PROVIDED RECORDS ▸
++++++++
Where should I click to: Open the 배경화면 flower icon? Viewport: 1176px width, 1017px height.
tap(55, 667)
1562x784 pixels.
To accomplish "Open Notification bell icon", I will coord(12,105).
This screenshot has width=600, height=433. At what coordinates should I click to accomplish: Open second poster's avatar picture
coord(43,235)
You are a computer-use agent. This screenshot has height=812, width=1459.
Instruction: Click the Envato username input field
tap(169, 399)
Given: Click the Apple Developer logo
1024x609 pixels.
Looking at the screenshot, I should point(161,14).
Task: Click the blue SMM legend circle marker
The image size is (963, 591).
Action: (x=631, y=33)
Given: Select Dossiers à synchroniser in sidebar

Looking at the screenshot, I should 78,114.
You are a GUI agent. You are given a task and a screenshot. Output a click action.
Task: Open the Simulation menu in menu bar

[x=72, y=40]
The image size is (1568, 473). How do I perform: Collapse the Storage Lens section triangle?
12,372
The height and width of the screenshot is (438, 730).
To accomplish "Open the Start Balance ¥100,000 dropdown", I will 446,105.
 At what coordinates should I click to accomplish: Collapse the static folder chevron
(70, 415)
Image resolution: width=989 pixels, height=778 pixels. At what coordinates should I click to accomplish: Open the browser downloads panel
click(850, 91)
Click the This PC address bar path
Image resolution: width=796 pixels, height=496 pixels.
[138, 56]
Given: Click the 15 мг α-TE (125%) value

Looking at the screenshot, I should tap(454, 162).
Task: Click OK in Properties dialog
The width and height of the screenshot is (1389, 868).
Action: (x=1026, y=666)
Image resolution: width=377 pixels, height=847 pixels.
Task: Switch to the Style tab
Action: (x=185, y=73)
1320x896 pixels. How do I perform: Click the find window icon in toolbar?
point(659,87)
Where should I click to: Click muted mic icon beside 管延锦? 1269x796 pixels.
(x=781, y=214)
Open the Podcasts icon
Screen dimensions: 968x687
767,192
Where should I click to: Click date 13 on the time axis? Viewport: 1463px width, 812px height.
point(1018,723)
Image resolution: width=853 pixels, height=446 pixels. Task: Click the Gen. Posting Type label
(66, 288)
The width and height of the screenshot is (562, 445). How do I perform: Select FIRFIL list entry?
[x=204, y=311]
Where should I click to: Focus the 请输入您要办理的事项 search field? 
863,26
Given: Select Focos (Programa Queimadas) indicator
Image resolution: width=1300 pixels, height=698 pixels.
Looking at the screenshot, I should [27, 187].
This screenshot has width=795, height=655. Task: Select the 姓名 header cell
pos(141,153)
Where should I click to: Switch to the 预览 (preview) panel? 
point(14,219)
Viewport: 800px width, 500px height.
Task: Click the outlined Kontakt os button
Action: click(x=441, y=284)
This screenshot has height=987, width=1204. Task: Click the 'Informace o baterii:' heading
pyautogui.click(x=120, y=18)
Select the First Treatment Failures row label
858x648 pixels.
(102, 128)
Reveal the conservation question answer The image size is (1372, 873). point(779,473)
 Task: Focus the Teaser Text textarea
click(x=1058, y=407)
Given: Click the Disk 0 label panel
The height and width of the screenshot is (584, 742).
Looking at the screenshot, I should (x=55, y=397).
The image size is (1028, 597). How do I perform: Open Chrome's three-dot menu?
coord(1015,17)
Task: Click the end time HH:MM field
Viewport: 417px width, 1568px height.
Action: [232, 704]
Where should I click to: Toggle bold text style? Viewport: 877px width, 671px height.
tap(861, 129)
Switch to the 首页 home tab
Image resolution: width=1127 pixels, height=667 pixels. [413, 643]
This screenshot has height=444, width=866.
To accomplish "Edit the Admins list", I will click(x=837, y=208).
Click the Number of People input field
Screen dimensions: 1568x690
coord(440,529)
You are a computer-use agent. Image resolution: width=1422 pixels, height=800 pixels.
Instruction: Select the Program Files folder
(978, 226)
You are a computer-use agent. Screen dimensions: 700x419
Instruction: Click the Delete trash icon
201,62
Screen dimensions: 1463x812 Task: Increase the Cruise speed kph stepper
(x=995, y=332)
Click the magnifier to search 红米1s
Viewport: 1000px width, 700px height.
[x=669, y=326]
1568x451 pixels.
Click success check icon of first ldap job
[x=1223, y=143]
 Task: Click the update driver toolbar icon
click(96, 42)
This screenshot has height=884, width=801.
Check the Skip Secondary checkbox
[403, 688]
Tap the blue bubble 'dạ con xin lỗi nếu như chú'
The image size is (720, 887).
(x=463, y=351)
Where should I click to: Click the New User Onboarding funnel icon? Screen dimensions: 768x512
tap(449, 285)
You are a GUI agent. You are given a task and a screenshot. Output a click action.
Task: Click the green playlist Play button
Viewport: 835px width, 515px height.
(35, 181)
++++++++
THE TASK ▸ The answer consists only of the lines from the one containing "You are a computer-use agent. Screen" to the end of the records, each written out exactly.

ANSWER FOR THIS EXERCISE ▸
You are a computer-use agent. Screen dimensions: 700x419
Instruction: Click the Delete trash icon
201,62
Screen dimensions: 1463x812 Task: Increase the Cruise speed kph stepper
(x=995, y=332)
Click the magnifier to search 红米1s
Viewport: 1000px width, 700px height.
[x=669, y=326]
1568x451 pixels.
Click success check icon of first ldap job
[x=1223, y=143]
 Task: Click the update driver toolbar icon
click(96, 42)
This screenshot has height=884, width=801.
Check the Skip Secondary checkbox
[403, 688]
Tap the blue bubble 'dạ con xin lỗi nếu như chú'
The image size is (720, 887).
(x=463, y=351)
Where should I click to: Click the New User Onboarding funnel icon? Screen dimensions: 768x512
tap(449, 285)
You are a GUI agent. You are given a task and a screenshot. Output a click action.
Task: Click the green playlist Play button
Viewport: 835px width, 515px height.
(35, 181)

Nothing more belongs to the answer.